BRIEF 1: In the colorectal cancer article, how many genetic variants and lifestyle choices does the risk score consider?
BRIEF 2: Quote the stretch of the colorectal cancer article from "This research comes" through "2016 by 2-percent." word for word.

TEXT BLOCK:
The system hopes to identify colorectal cancer long before early warning signs

Researchers at NYU Langone Health, in cooperation with multiple international colleagues, have developed a new risk score to assist in potentially identifying colorectal cancer in patients under the age of 50. The score is calculated on a scale of 0 to 1 and takes into consideration 141 genetic variants and 16 lifestyle choices.

This research comes at a worrying time where physicians are noticing a national increase in the number of colorectal cancer cases found in younger adults. According to NYU Langone, the percentage of these cases increased every year from 2011 to 2016 by 2-percent.

“Our study results help address the rising rates of colorectal cancer among younger adults in the United States and other developed countries, and show that it is feasible to identify those most at risk of the disease,” study co-senior investigator Richard B. Hayes, DDS, MPH, PhD. said in a report for NYU Langone.

The study was published in the Journal of the National Cancer Institute online on January 13 and involved the comparison of 3,486 adults under age 50 who developed bowel cancer over a 10-year period between 1990 and 2010.

Results of the study showed that participants scoring in the top third of the scale were four-times more likely to develop colorectal cancer than those scoring in the lower third.

Hayes notes that the system is not yet ready for wide-scale clinical usage, as the team hopes to test their new system on larger trials to refine details and “describe how it can best be used by physicians and demonstrate that, when used, the scoring system can in fact prevent illness and death,” the NYU Langone article states.

When asked why younger adults are seeing a rise in colorectal cancer cases, Hayes notes that the relationship is unclear, but that he hopes this new system will help reduce cases through earlier identification.

“Our ultimate goal is to have a predictive test for all people to gauge when they, based on their own genetic and personal health factors, need to start routine screening for colorectal cancer,” Hayes said. “Physicians, ideally, need a tool that can be used long before early warning signs appear, such as abdominal pain, low blood counts, and rectal bleeding.”

DATA TO EXAMINE:
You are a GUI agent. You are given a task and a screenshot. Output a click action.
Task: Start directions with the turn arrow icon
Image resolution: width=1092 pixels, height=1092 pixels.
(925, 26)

...

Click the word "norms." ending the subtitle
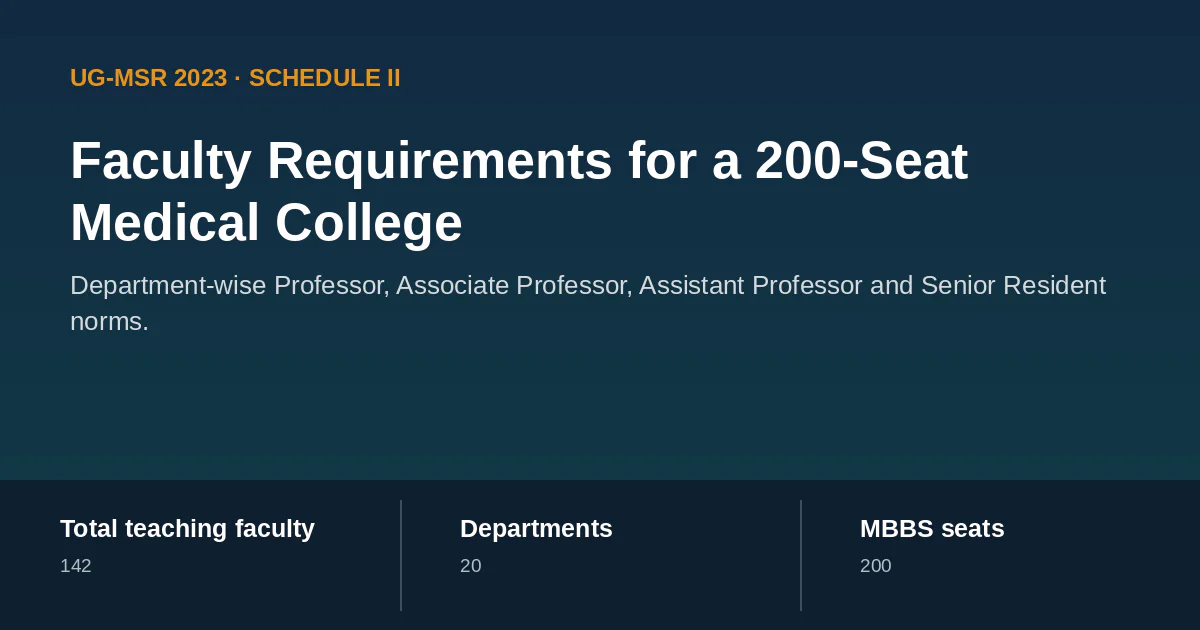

--

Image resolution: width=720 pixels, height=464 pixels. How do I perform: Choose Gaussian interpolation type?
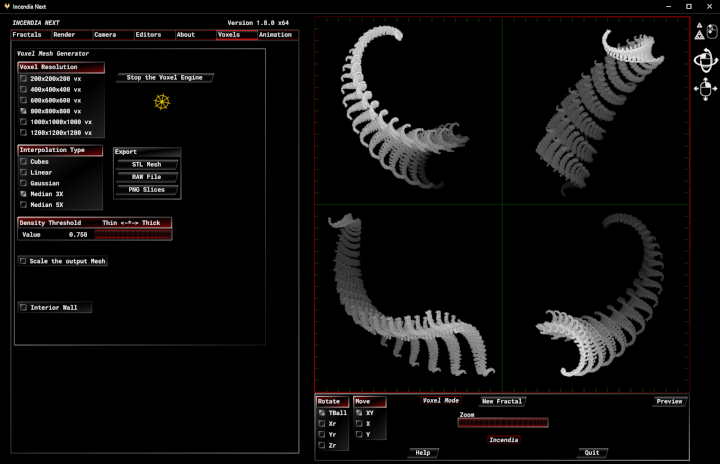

EXERCISE RESPONSE 1: 141 genetic variants and 16 lifestyle choices.

EXERCISE RESPONSE 2:
This research comes at a worrying time where physicians are noticing a national increase in the number of colorectal cancer cases found in younger adults. According to NYU Langone, the percentage of these cases increased every year from 2011 to 2016 by 2-percent.